Arriviamo a Corviale verso le 15. C’è il sole e questa è sempre una buona notizia. Parcheggiamo il camper nello spiazzo della Parrocchia di San Paolo della Croce, che è anche casa del Circolo ACLI Mons. Valerio Di Nardo ACLI.
Apriamo il rool up del progetto Caro Corviale, un gesto semplice, quasi rituale. Dentro il camper prende forma la nosta piccola base operativa. Il pc, la connessione internet che regge. “Daje”. Giulia, la nostra responsabile di progetto, prepara lo sportello di accoglienza, come si fa con la stanza degli ospiti. Dall’altra parte dello spiazzale, c’è ne è un altro di furgone. E’ quello della nostra Buona Pratica di recupero delle eccedenze alimentari “Il cibo che serve”. Sara, operatice, e Fabrizio, il nostro volontario, lo sistemano. Dentro, ordinate come le caselle del Tetris, ci sono i pacchi di generi alimentari. Non è solo una questione di logistica, ma un gesto concreto che presto, molto preso diventerà relazione e legame. Una forma di cura.

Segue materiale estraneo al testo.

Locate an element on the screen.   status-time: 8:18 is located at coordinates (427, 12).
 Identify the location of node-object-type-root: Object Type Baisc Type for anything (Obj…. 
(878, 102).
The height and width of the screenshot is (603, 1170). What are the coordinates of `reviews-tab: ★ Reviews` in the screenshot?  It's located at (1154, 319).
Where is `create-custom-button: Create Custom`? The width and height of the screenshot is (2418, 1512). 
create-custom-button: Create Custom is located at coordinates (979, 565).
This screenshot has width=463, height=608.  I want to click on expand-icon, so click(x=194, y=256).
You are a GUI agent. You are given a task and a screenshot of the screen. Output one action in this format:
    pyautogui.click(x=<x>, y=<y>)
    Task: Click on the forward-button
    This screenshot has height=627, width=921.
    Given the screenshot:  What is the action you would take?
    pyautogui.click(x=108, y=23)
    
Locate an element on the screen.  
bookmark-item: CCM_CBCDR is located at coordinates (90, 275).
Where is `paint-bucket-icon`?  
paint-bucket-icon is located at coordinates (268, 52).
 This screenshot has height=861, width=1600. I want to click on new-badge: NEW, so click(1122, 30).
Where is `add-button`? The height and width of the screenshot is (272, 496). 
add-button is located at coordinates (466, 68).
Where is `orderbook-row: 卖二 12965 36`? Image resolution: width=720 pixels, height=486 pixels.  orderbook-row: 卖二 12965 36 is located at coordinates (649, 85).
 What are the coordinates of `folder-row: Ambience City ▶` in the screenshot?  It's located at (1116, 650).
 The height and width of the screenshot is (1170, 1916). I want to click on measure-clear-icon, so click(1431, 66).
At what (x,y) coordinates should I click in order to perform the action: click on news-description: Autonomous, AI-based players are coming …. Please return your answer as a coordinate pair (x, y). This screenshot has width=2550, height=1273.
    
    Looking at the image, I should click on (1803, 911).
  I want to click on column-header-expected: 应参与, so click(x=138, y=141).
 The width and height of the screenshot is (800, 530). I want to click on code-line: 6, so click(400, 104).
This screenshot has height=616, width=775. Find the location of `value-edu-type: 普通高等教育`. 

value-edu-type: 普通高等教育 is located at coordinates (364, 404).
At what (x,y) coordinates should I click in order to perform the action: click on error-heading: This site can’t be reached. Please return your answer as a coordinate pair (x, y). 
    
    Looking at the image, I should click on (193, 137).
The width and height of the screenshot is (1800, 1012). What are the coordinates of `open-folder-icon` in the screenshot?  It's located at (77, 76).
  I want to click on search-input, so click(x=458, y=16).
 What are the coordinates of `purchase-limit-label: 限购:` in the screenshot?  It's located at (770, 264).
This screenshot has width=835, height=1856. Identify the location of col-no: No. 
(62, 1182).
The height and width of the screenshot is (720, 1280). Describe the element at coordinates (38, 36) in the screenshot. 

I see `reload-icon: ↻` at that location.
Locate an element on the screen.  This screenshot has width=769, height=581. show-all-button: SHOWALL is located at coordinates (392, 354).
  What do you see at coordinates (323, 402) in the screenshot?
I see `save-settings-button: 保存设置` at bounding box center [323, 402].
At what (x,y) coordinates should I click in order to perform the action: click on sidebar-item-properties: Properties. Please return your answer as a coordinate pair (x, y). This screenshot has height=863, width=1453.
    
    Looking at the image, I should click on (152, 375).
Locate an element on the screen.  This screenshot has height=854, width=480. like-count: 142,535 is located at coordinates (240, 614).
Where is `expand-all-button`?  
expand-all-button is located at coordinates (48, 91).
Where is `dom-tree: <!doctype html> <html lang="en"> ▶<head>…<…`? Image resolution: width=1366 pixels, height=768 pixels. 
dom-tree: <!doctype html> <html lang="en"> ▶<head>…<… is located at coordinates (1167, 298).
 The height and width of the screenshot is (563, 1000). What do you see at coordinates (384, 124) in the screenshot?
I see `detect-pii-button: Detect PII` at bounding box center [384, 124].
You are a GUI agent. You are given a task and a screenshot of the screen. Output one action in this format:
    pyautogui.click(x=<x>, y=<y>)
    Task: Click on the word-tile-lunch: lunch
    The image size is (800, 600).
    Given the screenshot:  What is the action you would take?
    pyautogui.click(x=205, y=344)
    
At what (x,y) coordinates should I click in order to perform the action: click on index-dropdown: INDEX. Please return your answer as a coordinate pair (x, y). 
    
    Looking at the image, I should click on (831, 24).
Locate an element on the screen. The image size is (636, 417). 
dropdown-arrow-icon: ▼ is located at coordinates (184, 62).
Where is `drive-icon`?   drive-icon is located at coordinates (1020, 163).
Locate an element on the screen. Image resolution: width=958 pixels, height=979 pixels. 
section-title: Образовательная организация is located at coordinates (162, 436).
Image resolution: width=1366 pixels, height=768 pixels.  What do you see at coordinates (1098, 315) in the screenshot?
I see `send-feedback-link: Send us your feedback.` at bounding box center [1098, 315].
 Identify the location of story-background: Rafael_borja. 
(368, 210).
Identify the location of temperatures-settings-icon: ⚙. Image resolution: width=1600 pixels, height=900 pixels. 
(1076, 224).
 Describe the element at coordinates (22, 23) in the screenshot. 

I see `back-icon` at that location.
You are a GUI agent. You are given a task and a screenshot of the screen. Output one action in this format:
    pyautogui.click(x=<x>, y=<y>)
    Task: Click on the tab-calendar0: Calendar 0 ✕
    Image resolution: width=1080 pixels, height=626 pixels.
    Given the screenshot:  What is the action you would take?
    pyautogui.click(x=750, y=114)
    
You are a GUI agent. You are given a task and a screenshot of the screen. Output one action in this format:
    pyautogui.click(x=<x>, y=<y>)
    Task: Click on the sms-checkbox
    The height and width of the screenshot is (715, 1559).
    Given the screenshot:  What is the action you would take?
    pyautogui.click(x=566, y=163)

Poi iniziano ad arrivare le persone.
Arrivano da sole, a gruppi. Anziani, giovani, famiglie, uomini e donne di mezza età. Ognuno porta con sé la propria storia. Storie che si avvicinano piano piano, come se chiedessero il permesso. Storie che arrivano dritte al punto, scagliate come frecce. Ma qui non si schiva nulla. Giulia le accoglie tutte nello sportello e questo significa ascoltare, superando i sensi unici delle interpretazioni. Significa per un quarto d’ora abitare le parole degli altri.
Ogni storia è unica. C’è chi parla del lavoro che manca, delle difficoltà economiche. Chi suda sette camicie con i figli. Chi ha problemi con la lingua. chi non riesce a districarsi tra diritti e tutele che sulla carta esistono, ma poi vattela a pesca. Chi forse cerca “solo” del tempo condiviso.
Ognuna di queste storia merita una prima risposta che non ha la presunzione di risolvere in un lampo tutto, ma di orientare, quello sì. Di indicare una possibile strada, una direzione su cui iniziare a camminare insieme. Di disegnare una piccola meta, magari sfuocata, ma che per il solo fatto di essere immaginata restituisce un po’ di tranquillità.
Mentre le storie nello spotello continuano a intrecciarsi, ognuno arriva all’altro di furgoncino per la consegna dei pacchi viveri. Quì si va un po’ di fretta perché “tra poco mia figlia torna da scuola”, ma uno spazietto di tempo per fermarsi si trova sempre. Una battuta. Una chiacchiera veloce. Un “oh ma poi come è andata quella visita?”. Le firme sui fogli di consegna vanno spedite. Sono un passaggio necessario, ma non centrale. Quello che resta davvero sono gli sguardi, le mani che si incontrano e gli abbracci che prendono forma in un baleno. Sono segno di gratitudine sì, ma forse anche di una familiarità che cresce. Incontro dopo incontro.
“Oh ci vediamo la prossima settimana!”.